- Active: May 1898 – August 1907
- Disbanded: August 1907
- Country: Korean Empire
- Branch: Army
- Type: Guards Infantry
- Engagements: Battle of Namdaemun

Commanders
- Notable commanders: Cho Tong-yun

= 1st Siwi Regiment =

The 1st Siwi Regiment later Siwi Mixed Brigade was a unit of Imperial Korean Army. The regiment was formed in May 1898. However after the Japan–Korea Treaty of 1907, the regiment was disestablished.

== Lineage ==
By the order of Gojong of Korea, 1st Siwi Regiment was established on 27 May 1898. The Regiment included 1st Siwi Battalion and 2nd Siwi Battalion.

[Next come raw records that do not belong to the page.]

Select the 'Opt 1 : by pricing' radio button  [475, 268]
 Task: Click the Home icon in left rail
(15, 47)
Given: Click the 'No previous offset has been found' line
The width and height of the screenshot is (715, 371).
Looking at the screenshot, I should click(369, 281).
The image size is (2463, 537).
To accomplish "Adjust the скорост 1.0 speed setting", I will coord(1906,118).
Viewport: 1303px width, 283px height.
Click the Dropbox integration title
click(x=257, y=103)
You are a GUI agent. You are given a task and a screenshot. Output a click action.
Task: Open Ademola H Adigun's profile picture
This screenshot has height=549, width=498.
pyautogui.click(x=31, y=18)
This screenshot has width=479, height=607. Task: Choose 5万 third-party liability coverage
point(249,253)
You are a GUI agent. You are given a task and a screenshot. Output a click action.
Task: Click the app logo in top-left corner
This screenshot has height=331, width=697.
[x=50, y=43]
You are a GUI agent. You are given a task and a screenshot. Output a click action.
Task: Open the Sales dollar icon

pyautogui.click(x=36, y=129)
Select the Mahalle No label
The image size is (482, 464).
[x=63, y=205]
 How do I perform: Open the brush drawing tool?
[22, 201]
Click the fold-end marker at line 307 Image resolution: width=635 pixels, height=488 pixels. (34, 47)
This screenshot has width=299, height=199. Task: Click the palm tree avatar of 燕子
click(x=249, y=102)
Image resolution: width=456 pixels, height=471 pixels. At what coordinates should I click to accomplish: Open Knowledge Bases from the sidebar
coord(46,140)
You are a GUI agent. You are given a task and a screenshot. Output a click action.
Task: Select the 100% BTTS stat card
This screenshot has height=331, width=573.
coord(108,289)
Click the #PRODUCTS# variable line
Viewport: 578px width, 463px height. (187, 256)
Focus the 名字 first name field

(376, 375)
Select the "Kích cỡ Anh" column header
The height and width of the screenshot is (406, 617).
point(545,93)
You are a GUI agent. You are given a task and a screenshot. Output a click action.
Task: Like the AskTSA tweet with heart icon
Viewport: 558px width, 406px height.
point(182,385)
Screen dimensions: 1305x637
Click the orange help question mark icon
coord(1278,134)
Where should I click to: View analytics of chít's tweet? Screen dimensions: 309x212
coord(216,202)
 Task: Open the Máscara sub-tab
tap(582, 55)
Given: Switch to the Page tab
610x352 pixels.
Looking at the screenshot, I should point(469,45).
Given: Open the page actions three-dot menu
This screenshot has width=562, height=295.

Colonel or Lieutenant Colonel was the commander, Captain was the adjutant, First or Second Lieutenant was Quartermaster and Second Lieutenant managed the ensign of the Regiment. 3 Non-commissioned officers were attached to the regiment.

Western-style Military Band was established for the Regiment. From 5 April 1902, Franz Eckert was instructor of the military band.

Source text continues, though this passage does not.